Actually, the unincorporated areas that fringe most counties are usually good places to find an acre or two on the cheap. If you don't live in tornado alley or in the cross-hairs of hurricanes, a pre-manufactured home on a couple of acres can be a nice little homestead for a garden and a few birds. I have a friend in Texas that once brought in seventy five truck-loads of soil because "That damn caliche was like plowing concrete".

In addition to more room to spread out, a lot of counties have large expanses of agricultural zoned land, so a couple of acres on that and you get the bonus of not having to bother with building permits for pole barns and such.
 
Actually, the unincorporated areas that fringe most counties are usually good places to find an acre or two on the cheap. If you don't live in tornado alley or in the cross-hairs of hurricanes, a pre-manufactured home on a couple of acres can be a nice little homestead for a garden and a few birds. I have a friend in Texas that once brought in seventy five truck-loads of soil because "That damn caliche was like plowing concrete".

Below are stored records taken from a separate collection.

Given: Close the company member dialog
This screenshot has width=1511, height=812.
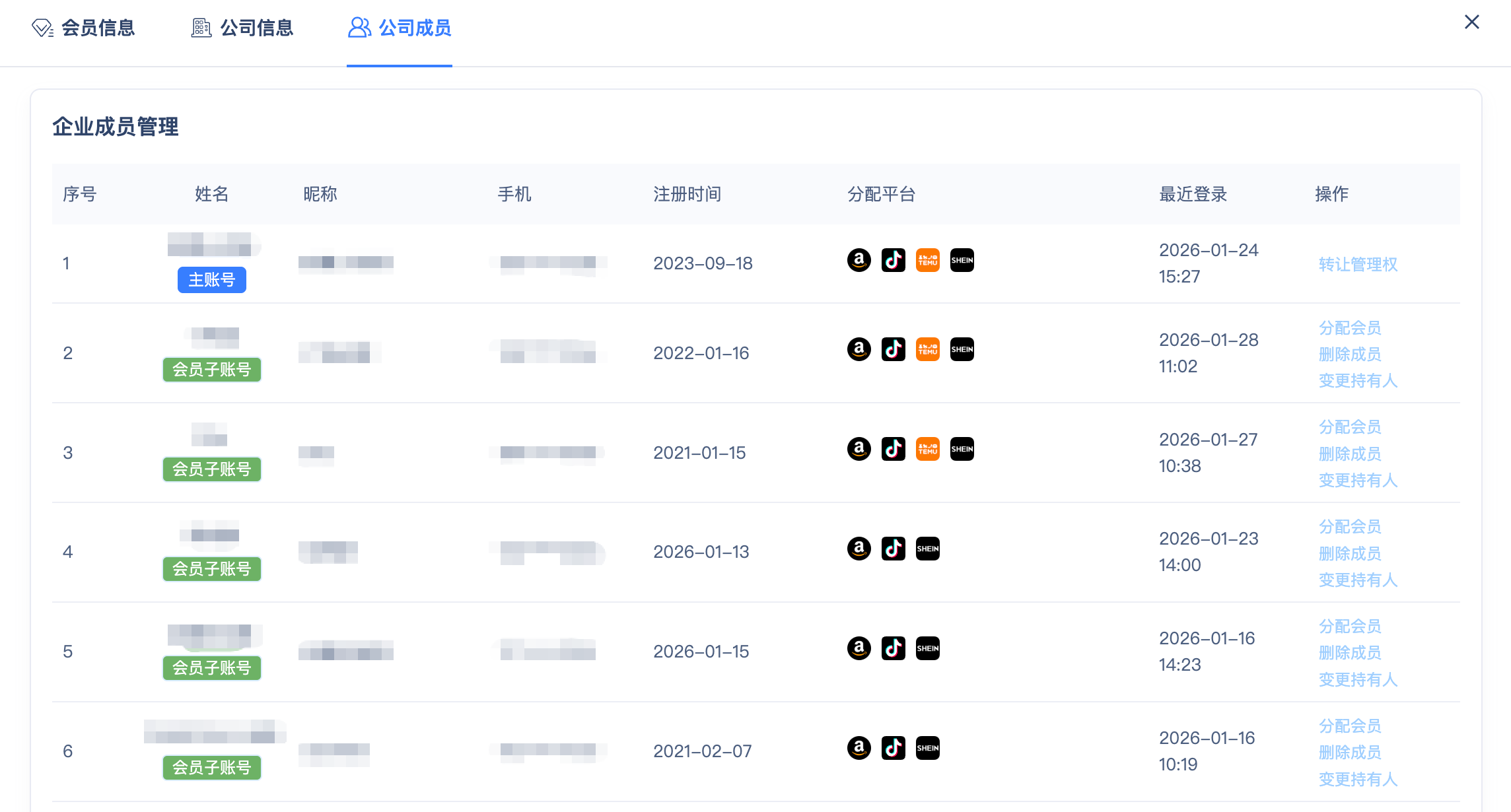Looking at the screenshot, I should pyautogui.click(x=1471, y=22).
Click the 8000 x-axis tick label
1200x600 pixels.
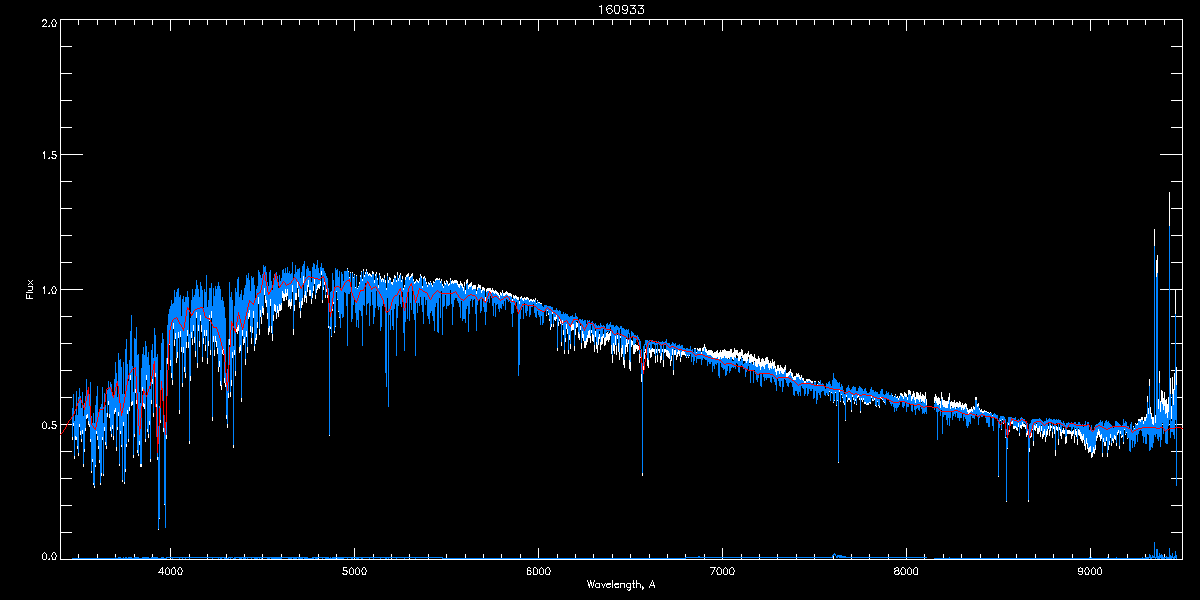click(907, 573)
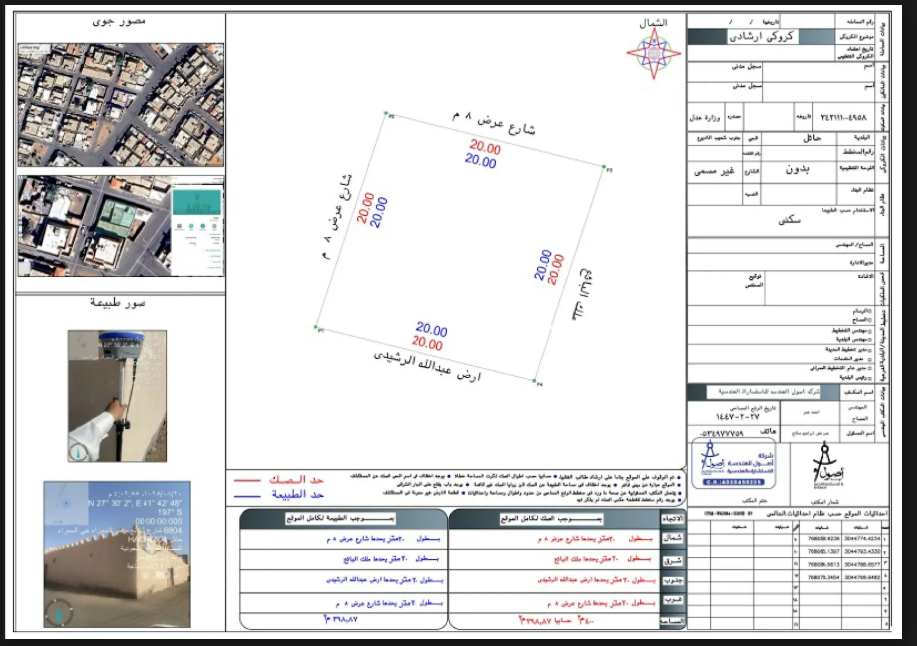This screenshot has height=646, width=917.
Task: Check the مهندس التخطيط checkbox
Action: coord(869,331)
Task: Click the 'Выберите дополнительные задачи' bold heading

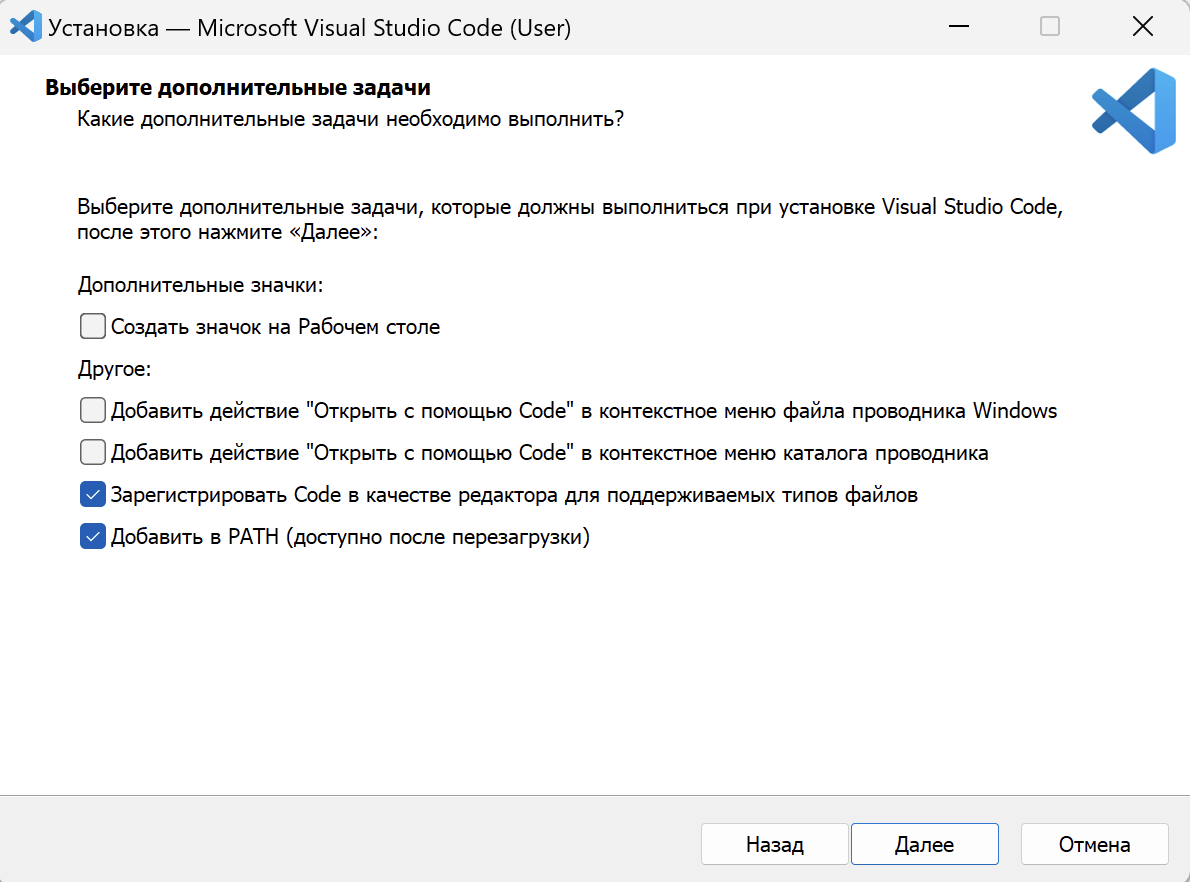Action: (244, 88)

In addition to more room to spread out, a lot of counties have large expanses of agricultural zoned land, so a couple of acres on that and you get the bonus of not having to bother with building permits for pole barns and such.

The first time I was married, I bought five acres and built my own house etc. This time I wanted a house in the town close to the schools (this was twenty years ago) so we bought a house seven blocks from the center of town (its a small town of 5000). We've raised three kids here; two are all grown and the third, (12) would RATHER live in the country. A good friend of mine has 400 acres right outside of town and has said we are always welcome to buy a few and build there (he says I and my family are pretty much the only people he/his family could stand to live close to). The land there is all rock and caliche and cedar; we trucked in some garden soil for them cause they couldn't grow a garden last spring. he planted a large garden that was moderately successful this past spring (not withstanding the goats and cows getting in and eating a bunch and the grasshoppers getting what the cows didn't). They are running some sheep and donkeys out there (the donkeys allegedly watch over the sheep). I say allegedly because coyotes still got three sheep. I've got a cache out there, and we have toyed with the idea of building out there, but I'm not as enthused as I was a few years ago. I've taken the stance that if things get THAT bad, then it isn't going to matter where you are. (barring perhaps being in a city). Also, we have developed a large circle of like-minded friends in every direction. One fellow is a retired lifer marine; he has a million dollar home at the very top of a mountain nearby with clear view for miles around. Everytime he's in the grocery store he reminds me to bring my boys, guns and rice in that order if things get bad. Bing wants to move in the country. Land around here is NOT cheap and small acreage is almost impossible to find. We could relocate somewhere else but all three kids have spent their entire lives either here (Burnet county, Tx. or in the Philippines) and don't want to move away. I'm OK with that. The one thing I'm worried about is water. There are five artesian wells within two blocks of my house, and I imagine they are going to be highly contested.